Species of perennial aquatic plant

Nuphar subintegerrima is a species of rhizomatous aquatic plant endemic to Japan.

==Description==
===Vegetative characteristics===
Nuphar subintegerrima has emerging or floating leaves. The leaves are 5-11 cm long, and 4-8.5 cm wide.
===Generative characteristics===
The pedunculate, solitary, yellow flower extends above the water surface. Ripe fruit detach from the plants.

==Reproduction==
===Vegetative reproduction===
It reproduces vegetatively through its rhizomes.
===Generative reproduction===
It reproduces sexually.
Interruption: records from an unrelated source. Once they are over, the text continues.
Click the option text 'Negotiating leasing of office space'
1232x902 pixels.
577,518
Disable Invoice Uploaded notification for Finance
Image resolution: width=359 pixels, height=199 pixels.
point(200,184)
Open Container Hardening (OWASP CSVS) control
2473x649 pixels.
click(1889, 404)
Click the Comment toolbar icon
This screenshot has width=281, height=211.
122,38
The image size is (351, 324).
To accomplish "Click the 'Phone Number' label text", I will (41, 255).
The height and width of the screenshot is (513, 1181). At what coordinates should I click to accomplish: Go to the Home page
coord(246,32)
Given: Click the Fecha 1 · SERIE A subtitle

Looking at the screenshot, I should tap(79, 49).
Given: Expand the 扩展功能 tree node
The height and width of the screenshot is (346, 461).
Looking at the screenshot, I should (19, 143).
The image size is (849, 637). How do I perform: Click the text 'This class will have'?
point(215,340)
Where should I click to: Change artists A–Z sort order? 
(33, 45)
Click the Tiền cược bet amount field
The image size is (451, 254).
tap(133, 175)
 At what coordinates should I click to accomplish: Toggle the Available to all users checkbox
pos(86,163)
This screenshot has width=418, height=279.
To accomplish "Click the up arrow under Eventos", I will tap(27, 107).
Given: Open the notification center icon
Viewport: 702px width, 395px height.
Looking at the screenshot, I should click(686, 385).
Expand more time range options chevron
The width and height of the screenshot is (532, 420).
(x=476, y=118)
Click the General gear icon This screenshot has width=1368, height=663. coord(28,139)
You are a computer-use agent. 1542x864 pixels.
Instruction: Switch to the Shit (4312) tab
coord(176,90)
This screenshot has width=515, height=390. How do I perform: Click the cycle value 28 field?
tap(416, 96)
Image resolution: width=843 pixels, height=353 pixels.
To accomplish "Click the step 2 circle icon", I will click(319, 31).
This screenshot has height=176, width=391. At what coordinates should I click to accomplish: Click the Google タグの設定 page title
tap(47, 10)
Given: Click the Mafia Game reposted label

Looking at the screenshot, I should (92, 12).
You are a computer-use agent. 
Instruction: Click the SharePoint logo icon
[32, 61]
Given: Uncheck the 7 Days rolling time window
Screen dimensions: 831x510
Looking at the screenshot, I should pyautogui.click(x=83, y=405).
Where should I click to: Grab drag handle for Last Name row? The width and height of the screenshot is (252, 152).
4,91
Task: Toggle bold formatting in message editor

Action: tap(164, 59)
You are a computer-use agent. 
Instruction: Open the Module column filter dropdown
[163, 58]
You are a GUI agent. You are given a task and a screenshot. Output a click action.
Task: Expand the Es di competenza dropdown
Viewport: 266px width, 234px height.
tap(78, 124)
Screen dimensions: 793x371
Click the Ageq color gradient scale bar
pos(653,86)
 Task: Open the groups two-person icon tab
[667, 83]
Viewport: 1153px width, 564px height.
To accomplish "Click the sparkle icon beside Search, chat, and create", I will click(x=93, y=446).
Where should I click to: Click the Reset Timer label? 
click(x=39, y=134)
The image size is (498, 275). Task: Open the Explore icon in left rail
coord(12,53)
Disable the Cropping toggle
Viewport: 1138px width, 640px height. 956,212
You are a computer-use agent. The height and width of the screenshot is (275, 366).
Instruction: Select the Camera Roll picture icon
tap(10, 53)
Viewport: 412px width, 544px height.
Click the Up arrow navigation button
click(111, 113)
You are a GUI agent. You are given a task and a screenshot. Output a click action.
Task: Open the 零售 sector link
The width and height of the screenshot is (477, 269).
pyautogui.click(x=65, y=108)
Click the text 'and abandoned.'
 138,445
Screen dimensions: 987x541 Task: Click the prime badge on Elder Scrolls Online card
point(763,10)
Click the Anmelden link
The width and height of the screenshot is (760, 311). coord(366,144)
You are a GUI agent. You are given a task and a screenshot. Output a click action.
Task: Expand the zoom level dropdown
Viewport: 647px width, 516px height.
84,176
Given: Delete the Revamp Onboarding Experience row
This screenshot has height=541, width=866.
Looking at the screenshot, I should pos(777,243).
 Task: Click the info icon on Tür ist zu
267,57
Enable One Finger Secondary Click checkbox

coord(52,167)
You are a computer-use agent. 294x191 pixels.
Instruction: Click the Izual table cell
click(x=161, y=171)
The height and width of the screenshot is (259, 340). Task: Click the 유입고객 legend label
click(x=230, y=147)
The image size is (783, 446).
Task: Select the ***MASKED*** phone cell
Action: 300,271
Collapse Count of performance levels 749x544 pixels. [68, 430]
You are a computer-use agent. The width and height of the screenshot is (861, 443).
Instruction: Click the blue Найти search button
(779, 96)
Flowering occurs from May to November.

==Taxonomy==
===Publication===
It was first described by Robert Caspary as the variety Nuphar japonica var. subintegerrima Casp. in 1866. It was elevated to the species Nuphar subintegerrima (Casp.) Makino by Tomitaro Makino in 1910.

==Ecology==
===Habitat===
It occurs in streams, bogs and irrigation ponds.
===Pollination===
It is pollinated by the fly species Notiphila maritima.
===Herbivory===
The larvae of the moth species Neoschoenobia testacealis feed on leaves and flower stalks of Nuphar subintegerrima.